Thibault deu de ombros.
— Quem sabe um dia.

***

Elizabeth.
Percebeu sua expressão mudar levemente quando chamou de Elizabeth, como se sentisse uma emoção que não tinha como identificar. O nome captava muito mais sua essência do que simplesmente Beth. Tinha uma elegância que combinava com sua forma graciosa de andar, e, apesar de não ter planejado chamá-la dessa forma, pareceu sair da sua boca como se ele não tivesse outra opção.
Voltando para casa, viu-se relembrando a naturalidade com que conversaram sentados lado a lado. Era mais descontraída do que havia imaginado, mas dava para perceber que, assim como Nana, ainda não tinha muita certeza sobre o que pensar a respeito dele. Mais tarde, deitado em sua cama, contemplando o teto, ficou imaginando o que ela pensaria sobre ele.
Na sexta-feira de manhã, antes de levar Nana a Greensboro, no carro de Elizabeth, Thibault certificou-se de que tudo estava em ordem. Zeus foi no banco de trás, com a cabeça para fora a maior parte do tempo e as orelhas para trás, intrigado pela constante mudança de aromas e cenários. Thibault não esperava que Nana fosse permitir que Zeus os acompanhasse, mas foi ela quem o colocou para dentro do carro.
— Beth não vai se importar. Além disso, minha mala cabe no porta-malas.

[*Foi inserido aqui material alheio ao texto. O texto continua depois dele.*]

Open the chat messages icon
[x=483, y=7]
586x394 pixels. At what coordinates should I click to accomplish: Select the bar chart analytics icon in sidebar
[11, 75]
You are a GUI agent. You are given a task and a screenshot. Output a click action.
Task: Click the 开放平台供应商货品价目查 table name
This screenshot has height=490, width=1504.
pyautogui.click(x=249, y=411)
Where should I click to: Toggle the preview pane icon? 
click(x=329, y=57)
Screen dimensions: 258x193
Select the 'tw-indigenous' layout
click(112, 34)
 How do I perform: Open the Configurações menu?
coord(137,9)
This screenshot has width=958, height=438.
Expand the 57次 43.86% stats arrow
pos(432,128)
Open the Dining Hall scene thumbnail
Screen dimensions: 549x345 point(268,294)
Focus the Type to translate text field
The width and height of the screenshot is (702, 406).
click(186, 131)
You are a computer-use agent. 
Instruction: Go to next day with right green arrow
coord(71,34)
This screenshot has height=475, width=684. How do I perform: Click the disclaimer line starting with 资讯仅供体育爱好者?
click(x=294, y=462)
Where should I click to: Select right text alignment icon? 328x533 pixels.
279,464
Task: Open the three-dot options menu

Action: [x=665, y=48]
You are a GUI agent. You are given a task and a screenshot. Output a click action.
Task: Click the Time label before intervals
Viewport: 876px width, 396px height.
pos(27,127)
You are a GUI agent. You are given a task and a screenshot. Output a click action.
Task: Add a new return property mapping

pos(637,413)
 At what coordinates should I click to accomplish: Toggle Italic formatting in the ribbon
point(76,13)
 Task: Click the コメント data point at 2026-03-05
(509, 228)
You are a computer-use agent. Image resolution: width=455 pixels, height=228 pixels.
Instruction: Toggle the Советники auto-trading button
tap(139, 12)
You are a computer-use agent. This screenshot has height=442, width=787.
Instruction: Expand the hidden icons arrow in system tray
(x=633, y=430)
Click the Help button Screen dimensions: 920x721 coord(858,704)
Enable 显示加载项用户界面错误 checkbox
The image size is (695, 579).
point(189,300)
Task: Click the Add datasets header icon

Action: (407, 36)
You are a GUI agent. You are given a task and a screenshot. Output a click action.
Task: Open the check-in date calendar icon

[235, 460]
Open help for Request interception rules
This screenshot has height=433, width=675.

O caminho de volta a Hampton pareceu mais rápido e, quando chegou, ficou feliz por ver Ben em casa, atirando uma bola no ar. Zeus correu atrás dela, como era de se esperar, com as orelhas para trás e a língua de fora. Quando Thibault se aproximou, viu Elizabeth sair na varanda e teve a certeza repentina de que aquela era a mulher mais bonita que havia visto em toda a sua vida. Estava de camiseta e shorts, que revelavam as pernas bem torneadas. Ela acenou para eles assim que os viu, e ele fez o máximo que pôde para não encará-la.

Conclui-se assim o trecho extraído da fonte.